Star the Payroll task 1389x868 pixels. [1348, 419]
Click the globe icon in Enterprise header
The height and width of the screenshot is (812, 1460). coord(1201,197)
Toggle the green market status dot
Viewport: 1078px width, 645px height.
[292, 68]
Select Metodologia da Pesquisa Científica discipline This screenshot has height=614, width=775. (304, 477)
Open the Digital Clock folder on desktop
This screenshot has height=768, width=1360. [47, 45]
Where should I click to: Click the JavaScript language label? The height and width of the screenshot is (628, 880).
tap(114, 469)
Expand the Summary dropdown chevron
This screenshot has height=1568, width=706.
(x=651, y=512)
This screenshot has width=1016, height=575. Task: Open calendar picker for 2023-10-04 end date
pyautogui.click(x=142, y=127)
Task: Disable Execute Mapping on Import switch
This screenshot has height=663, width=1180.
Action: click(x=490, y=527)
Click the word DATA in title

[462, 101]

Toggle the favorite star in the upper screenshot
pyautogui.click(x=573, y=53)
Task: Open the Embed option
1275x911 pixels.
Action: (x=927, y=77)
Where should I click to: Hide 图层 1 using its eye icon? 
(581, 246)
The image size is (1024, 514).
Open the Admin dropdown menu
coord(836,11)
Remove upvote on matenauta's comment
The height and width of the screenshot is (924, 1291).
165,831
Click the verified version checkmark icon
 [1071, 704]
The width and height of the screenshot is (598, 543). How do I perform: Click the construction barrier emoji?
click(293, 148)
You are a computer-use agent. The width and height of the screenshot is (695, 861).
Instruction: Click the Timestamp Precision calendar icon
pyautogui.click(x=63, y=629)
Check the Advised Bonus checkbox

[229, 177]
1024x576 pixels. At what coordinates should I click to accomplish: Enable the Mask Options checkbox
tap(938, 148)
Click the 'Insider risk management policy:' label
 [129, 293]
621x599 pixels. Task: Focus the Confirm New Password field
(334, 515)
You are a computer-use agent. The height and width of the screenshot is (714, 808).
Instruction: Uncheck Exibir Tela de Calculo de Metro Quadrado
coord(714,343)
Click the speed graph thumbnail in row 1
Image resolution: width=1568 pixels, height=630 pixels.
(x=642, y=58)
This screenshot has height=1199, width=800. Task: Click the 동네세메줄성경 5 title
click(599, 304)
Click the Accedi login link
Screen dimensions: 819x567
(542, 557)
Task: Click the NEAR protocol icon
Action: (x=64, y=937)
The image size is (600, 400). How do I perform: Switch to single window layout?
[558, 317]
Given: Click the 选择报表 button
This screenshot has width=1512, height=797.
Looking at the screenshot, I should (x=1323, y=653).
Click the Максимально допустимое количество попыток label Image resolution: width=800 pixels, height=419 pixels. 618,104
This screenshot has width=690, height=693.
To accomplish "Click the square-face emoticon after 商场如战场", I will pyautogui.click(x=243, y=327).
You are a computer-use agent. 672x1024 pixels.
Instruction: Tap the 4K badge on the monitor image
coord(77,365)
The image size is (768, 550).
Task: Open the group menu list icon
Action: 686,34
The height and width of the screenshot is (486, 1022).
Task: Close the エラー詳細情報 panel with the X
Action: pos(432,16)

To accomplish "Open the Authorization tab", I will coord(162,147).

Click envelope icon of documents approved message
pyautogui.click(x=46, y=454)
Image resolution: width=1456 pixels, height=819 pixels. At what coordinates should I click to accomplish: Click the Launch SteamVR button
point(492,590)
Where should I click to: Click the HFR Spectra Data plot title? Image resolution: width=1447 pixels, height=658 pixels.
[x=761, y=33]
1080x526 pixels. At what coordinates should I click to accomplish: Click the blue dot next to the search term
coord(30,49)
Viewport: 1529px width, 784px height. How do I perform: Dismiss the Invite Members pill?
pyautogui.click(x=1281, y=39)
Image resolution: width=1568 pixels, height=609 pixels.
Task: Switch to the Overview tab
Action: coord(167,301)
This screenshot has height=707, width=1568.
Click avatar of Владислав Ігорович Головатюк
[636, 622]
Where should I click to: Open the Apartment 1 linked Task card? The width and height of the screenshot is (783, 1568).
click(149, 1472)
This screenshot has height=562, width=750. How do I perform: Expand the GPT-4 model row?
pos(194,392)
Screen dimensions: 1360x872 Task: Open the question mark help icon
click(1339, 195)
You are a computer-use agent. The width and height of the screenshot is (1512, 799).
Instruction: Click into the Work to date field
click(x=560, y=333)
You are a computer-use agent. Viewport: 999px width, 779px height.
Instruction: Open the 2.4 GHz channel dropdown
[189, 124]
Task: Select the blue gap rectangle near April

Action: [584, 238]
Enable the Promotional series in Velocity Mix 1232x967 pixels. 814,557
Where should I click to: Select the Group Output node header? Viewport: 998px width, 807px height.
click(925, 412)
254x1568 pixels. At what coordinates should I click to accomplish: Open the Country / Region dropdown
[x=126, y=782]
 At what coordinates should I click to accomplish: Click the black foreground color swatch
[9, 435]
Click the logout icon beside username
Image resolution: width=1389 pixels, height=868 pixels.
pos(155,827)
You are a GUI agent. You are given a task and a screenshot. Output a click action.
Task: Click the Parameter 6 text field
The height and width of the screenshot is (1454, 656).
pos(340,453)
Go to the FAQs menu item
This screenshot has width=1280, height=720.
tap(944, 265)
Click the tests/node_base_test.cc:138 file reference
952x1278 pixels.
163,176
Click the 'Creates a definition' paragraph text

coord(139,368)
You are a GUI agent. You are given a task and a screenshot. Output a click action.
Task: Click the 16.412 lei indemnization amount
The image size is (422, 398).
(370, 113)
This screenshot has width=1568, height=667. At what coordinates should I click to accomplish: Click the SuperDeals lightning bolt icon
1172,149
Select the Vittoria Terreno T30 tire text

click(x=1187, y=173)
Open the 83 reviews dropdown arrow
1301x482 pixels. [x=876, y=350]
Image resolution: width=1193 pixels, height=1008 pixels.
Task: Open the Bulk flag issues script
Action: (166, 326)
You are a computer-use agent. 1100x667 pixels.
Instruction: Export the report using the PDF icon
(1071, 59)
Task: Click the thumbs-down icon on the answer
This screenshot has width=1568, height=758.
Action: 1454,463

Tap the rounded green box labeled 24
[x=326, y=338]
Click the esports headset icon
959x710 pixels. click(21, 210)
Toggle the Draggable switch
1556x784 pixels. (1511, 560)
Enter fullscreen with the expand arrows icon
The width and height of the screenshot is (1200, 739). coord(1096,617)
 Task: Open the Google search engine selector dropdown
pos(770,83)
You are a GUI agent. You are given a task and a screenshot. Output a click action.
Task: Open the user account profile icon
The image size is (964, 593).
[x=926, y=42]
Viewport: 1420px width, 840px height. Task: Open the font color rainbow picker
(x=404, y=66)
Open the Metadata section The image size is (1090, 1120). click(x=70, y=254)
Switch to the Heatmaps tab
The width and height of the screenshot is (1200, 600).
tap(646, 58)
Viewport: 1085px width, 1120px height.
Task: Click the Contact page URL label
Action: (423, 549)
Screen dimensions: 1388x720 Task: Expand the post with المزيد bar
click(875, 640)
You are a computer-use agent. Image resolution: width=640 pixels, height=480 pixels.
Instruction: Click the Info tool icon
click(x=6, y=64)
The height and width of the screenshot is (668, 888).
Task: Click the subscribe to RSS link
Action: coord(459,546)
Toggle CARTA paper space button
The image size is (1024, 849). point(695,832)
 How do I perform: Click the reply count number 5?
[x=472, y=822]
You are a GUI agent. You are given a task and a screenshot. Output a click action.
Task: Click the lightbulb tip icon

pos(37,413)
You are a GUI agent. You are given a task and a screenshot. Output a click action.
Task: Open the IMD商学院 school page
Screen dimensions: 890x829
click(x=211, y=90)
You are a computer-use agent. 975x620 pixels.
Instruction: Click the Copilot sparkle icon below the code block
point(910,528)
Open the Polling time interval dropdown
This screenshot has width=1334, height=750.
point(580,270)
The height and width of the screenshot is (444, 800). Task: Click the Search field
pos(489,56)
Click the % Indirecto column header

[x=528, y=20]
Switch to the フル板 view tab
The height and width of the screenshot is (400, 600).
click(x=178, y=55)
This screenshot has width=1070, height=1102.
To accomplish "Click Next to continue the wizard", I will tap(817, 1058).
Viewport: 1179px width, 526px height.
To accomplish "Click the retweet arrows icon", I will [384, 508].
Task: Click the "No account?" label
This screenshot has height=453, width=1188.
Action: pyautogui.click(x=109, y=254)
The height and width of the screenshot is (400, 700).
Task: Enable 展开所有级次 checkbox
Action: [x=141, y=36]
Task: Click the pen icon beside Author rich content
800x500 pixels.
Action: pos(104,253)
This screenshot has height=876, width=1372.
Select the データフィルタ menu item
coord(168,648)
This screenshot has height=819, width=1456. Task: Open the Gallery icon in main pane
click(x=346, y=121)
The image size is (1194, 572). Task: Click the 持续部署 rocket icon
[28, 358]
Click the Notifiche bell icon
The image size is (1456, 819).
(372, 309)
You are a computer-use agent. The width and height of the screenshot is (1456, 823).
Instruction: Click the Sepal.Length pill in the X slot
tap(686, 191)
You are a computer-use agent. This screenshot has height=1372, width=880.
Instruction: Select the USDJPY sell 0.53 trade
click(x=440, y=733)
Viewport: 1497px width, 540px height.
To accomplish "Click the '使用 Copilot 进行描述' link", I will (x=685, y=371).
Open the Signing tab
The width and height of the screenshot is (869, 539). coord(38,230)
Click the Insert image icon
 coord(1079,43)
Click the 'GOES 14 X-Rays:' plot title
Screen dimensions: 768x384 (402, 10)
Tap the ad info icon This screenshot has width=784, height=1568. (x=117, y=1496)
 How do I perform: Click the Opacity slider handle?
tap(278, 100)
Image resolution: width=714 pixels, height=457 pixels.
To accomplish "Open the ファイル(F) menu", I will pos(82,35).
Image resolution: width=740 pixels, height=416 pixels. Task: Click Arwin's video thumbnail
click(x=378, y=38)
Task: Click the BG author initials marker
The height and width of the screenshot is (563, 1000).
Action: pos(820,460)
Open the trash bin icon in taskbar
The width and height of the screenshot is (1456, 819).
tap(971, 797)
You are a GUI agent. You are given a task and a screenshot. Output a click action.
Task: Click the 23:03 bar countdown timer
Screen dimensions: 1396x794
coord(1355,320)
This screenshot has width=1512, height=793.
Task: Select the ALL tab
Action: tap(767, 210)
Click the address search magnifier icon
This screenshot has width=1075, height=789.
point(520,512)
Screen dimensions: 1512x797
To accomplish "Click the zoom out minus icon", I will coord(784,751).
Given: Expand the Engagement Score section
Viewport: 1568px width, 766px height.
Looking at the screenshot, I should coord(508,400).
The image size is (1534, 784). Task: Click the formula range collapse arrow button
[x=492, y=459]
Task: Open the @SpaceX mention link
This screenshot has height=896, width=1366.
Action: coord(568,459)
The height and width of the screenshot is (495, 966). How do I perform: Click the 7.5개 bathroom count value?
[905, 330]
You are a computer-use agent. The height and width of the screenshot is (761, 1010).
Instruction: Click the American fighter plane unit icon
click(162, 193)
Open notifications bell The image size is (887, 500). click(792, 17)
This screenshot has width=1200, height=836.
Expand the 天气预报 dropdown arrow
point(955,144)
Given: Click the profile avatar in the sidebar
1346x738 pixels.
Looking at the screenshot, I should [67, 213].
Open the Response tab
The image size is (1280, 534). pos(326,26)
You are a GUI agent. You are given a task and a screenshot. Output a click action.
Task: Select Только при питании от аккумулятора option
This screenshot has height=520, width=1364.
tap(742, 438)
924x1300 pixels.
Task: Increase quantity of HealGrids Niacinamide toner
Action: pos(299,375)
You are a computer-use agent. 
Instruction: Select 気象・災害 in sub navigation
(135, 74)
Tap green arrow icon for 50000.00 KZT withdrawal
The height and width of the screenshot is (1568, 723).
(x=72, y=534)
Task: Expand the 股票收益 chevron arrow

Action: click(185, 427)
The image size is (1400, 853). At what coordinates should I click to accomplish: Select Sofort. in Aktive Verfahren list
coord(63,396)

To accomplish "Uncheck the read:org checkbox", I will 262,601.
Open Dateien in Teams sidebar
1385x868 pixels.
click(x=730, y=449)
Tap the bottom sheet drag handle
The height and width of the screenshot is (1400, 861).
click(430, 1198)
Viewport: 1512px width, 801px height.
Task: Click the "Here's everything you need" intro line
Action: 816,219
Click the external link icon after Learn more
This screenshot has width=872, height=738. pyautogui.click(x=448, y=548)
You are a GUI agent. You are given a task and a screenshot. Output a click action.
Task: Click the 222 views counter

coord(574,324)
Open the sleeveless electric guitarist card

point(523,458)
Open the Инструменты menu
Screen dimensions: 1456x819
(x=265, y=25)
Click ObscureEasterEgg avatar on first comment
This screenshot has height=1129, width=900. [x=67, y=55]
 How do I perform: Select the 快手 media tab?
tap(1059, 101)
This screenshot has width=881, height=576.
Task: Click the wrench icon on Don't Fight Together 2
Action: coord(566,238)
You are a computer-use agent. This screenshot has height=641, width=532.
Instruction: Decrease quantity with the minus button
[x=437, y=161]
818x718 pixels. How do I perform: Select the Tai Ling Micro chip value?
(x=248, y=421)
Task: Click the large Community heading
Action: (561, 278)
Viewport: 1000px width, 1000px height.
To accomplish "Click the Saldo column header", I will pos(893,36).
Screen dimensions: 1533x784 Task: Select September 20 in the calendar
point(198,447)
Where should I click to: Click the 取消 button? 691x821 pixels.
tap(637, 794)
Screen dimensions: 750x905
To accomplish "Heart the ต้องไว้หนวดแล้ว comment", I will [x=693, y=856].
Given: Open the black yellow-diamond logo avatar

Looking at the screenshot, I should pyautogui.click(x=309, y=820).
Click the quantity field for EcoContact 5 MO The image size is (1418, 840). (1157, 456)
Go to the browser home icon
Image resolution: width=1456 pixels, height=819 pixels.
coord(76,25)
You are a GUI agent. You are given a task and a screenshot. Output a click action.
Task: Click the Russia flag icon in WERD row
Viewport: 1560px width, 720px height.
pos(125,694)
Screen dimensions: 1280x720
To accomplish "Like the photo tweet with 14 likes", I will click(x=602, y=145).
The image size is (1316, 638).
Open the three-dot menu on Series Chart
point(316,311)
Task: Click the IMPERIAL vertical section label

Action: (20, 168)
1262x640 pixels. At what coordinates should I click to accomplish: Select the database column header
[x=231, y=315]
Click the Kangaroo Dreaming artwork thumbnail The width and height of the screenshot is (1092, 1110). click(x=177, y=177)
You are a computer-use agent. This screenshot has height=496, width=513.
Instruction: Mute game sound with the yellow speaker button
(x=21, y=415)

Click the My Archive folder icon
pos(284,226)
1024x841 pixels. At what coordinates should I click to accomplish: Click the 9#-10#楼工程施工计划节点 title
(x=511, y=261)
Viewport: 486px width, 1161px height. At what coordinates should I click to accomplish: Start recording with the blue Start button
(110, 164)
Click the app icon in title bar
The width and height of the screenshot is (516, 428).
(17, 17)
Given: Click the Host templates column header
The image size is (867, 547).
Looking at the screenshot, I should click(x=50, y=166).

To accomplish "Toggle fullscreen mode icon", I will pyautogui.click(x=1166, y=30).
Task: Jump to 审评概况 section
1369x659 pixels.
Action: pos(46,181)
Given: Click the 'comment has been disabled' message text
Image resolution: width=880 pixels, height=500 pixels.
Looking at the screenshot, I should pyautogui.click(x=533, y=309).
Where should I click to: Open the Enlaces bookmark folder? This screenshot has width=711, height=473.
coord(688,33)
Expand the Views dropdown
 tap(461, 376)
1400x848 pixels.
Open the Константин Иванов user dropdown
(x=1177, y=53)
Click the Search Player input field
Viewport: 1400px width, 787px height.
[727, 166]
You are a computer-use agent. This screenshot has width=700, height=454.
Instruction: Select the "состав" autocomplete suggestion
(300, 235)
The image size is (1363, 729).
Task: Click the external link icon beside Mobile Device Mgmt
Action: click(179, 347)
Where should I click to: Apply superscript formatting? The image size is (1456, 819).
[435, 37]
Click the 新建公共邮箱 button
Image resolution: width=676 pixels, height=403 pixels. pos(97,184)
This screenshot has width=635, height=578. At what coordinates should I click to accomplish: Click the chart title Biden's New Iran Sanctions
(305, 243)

::::::

Format the material as a JSON list of strings, one string per line, starting at the first line and ending at the line that contains "(x=651, y=512)". Leave out any blank lines.

> _Written response_
[
  "Star the Payroll task 1389x868 pixels. [1348, 419]",
  "Click the globe icon in Enterprise header",
  "The height and width of the screenshot is (812, 1460). coord(1201,197)",
  "Toggle the green market status dot",
  "Viewport: 1078px width, 645px height.",
  "[292, 68]",
  "Select Metodologia da Pesquisa Científica discipline This screenshot has height=614, width=775. (304, 477)",
  "Open the Digital Clock folder on desktop",
  "This screenshot has height=768, width=1360. [47, 45]",
  "Where should I click to: Click the JavaScript language label? The height and width of the screenshot is (628, 880).",
  "tap(114, 469)",
  "Expand the Summary dropdown chevron",
  "This screenshot has height=1568, width=706.",
  "(x=651, y=512)"
]